Epicutaneous immunization with modified vaccinia Ankara viral vectors generates superior T cell immunity against a respiratory viral challenge

Modified Vaccinia Ankara (MVA) was recently approved as a smallpox vaccine. Variola is transmitted by respiratory droplets and MVA immunization by skin scarification (s.s.) protected mice far more effectively against lethal respiratory challenge with vaccinia virus (VACV) than any other route of delivery, and at lower doses. Comparisons of s.s. with intradermal, subcutaneous, or intramuscular routes showed that MVA(OVA) s.s.-generated T cells were both more abundant and transcriptionally unique. MVA(OVA) s.s. produced greater numbers of lung Ova-specific CD8(+) T-RM and was superior in protecting mice against lethal VACV(OVA) respiratory challenge. Nearly as many lung T-RM were generated with MVA(OVA) s.s. immunization compared to intra-tracheal immunization with MVA(OVA) and both routes vaccination protected mice against lethal pulmonary challenge with VACV(OVA). Strikingly, MVA(OVA) s.s.-generated effector T cells exhibited overlapping gene transcriptional profiles to those generated via intra-tracheal immunization.
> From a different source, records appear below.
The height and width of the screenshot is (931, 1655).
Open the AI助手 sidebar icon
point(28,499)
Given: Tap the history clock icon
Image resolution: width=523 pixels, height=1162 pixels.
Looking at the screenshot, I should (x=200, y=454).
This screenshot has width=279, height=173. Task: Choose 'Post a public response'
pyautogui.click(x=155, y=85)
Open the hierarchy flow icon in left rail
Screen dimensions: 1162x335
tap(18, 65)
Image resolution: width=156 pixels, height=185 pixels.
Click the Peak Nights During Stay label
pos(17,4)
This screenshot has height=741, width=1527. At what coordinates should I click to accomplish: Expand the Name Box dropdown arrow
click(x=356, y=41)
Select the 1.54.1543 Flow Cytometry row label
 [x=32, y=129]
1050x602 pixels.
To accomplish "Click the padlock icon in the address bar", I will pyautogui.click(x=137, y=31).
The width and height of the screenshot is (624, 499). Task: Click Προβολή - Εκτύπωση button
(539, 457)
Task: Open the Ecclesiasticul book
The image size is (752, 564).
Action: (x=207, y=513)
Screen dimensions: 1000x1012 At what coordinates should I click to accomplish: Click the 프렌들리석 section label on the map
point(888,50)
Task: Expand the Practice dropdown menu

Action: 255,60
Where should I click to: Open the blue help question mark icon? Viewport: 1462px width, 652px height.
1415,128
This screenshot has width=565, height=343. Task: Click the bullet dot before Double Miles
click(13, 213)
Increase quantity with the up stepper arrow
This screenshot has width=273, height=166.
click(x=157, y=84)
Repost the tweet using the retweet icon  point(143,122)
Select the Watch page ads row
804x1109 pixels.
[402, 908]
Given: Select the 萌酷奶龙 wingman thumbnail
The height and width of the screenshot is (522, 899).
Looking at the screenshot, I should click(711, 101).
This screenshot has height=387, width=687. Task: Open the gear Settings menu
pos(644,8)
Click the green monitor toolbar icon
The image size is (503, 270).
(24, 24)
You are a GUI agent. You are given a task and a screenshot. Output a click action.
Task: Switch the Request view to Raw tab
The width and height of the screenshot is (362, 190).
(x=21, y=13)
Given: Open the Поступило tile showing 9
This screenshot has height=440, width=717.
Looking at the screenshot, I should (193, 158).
Overall, our data suggest that heterologous MVA vectors immunized via s.s. are uniquely well-suited as vaccine vectors for respiratory pathogens, which may be relevant to COVID-19. In addition, MVA delivered via s.s. could represent a more effective dose-sparing smallpox vaccine.

Automated summary

Studies have demonstrated that MVA vaccination through skin scarification generates a greater number of T cells with unique transcriptional characteristics, providing more effective protection against lethal respiratory virus challenges in mice.